The Transition Phase
Although not a stage, the transition phase is a major milestone during the labor process. Also known as deceleration, transition is the slowing down of cervical dilation. Transition is the last part of the first stage of childbirth. During this phase, the baby moves farther down into the birth canal, according to the University of Maryland Medical Center. The mother's contractions are now becoming stronger, longer and more frequent. It is common for a woman to feel nausea, vomit or shake during the final parts of transition. Although they are unpleasant, these symptoms are not signs of a problem and will pass as the woman moves through the childbirth process. Transition is over when the woman's cervix is dilated to 10 centimeters.
The Second Stage
The second stage is commonly known as delivery.
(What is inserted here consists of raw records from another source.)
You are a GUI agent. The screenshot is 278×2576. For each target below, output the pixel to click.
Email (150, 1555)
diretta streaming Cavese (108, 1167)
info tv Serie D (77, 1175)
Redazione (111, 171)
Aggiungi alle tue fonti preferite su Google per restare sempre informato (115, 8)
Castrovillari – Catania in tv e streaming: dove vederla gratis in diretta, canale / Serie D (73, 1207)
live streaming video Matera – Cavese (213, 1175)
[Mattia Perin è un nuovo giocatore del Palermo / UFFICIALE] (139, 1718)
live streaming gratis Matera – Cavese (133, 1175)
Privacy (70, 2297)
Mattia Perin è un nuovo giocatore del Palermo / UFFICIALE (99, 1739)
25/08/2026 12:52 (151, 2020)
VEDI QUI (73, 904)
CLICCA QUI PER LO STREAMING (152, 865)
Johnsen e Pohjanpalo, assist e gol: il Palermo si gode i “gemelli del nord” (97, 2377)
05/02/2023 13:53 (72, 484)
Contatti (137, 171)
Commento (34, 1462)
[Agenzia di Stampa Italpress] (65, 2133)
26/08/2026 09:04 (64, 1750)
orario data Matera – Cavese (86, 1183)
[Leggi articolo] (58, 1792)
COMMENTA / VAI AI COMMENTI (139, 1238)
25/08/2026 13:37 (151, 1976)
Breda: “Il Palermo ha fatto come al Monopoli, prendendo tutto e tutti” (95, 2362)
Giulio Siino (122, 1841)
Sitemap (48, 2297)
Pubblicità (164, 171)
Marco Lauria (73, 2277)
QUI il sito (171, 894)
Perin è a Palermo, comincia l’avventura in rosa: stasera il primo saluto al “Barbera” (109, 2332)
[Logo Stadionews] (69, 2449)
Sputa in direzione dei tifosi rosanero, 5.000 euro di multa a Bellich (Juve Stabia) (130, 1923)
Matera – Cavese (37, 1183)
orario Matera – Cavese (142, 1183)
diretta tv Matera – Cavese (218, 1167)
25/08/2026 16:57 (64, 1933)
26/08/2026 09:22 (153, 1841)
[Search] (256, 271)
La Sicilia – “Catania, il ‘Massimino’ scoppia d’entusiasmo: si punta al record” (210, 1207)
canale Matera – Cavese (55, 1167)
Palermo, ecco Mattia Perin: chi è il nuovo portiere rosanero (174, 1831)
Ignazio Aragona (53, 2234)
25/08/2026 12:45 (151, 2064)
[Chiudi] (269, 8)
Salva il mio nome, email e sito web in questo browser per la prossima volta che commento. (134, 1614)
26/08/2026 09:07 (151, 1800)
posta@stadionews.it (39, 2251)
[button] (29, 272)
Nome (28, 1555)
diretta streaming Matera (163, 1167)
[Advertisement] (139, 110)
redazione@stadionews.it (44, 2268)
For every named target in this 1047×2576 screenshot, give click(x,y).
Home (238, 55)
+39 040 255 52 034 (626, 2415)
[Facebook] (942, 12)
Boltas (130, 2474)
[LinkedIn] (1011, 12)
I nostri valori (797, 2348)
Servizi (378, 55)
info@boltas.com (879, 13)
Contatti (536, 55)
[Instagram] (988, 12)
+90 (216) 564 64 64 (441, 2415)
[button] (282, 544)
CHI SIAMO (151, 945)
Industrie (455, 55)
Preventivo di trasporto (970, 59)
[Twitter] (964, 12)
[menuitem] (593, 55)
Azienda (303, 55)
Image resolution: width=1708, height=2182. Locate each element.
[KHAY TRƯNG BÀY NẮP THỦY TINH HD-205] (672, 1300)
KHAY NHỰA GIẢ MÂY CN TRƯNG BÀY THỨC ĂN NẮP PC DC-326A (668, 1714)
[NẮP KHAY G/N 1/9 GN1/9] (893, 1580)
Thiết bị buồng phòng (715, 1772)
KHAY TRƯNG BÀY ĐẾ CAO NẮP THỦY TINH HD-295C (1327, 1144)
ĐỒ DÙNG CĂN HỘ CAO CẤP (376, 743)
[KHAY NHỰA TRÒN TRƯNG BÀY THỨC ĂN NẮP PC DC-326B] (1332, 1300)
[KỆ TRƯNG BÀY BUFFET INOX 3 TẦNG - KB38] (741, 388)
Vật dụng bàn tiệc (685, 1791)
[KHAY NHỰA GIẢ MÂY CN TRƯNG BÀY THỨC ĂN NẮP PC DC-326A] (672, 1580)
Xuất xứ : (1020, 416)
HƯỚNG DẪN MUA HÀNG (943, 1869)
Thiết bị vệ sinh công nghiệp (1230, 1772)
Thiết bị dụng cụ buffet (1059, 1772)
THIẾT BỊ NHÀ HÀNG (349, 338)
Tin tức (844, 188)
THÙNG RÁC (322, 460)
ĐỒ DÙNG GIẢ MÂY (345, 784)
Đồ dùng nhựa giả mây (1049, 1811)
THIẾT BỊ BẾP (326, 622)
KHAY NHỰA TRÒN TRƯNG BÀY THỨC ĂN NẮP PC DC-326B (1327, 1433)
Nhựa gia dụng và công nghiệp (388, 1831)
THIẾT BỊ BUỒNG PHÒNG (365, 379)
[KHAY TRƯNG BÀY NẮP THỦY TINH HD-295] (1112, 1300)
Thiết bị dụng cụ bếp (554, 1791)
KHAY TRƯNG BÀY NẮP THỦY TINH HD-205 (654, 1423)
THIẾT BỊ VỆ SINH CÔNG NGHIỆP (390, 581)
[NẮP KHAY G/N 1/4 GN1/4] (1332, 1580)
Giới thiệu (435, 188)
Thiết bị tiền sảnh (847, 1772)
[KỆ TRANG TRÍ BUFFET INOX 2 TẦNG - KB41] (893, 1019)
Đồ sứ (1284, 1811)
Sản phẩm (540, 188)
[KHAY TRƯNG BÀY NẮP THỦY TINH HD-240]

It typically lasts anywhere from 20 minutes to two hours, according to Womenshealth.gov, the website of the Office on Women's Health. During this stage the woman is actively pushing the baby out. As the baby moves lower into the birth canal, the woman may feel the need to bear down and push. Having an epidural may dull this sensation and make pushing more of a challenge. The skin between the vagina and perineum may tear during this stage. Some medical professionals try to control tearing by instructing the woman to slow or stop pushing. The doctor may cut this skin to prevent tearing or help speed delivery along. This procedure, known as an episiotomy, is also used if the baby is too large to fit through the opening. This stage ends with the birth of the baby.
The Third Stage
After the baby makes his big debut, the doctor -- or one of the parents -- will cut the umbilical cord. The third stage doesn't involve the baby. During this part of the birth process, the mother must deliver the placenta. The mother will resume feeling contractions anywhere from 5 to 30 minutes after she delivers her baby. Now that the baby no longer needs it, the placenta separates from the uterine wall and begins to work its way out. Pushing out the placenta is typically not as painful as pushing out the baby. This stage is typically over in less than half an hour. After the placenta emerges, stitches may be required if the woman has experienced any tearing or if an episiotomy has been performed.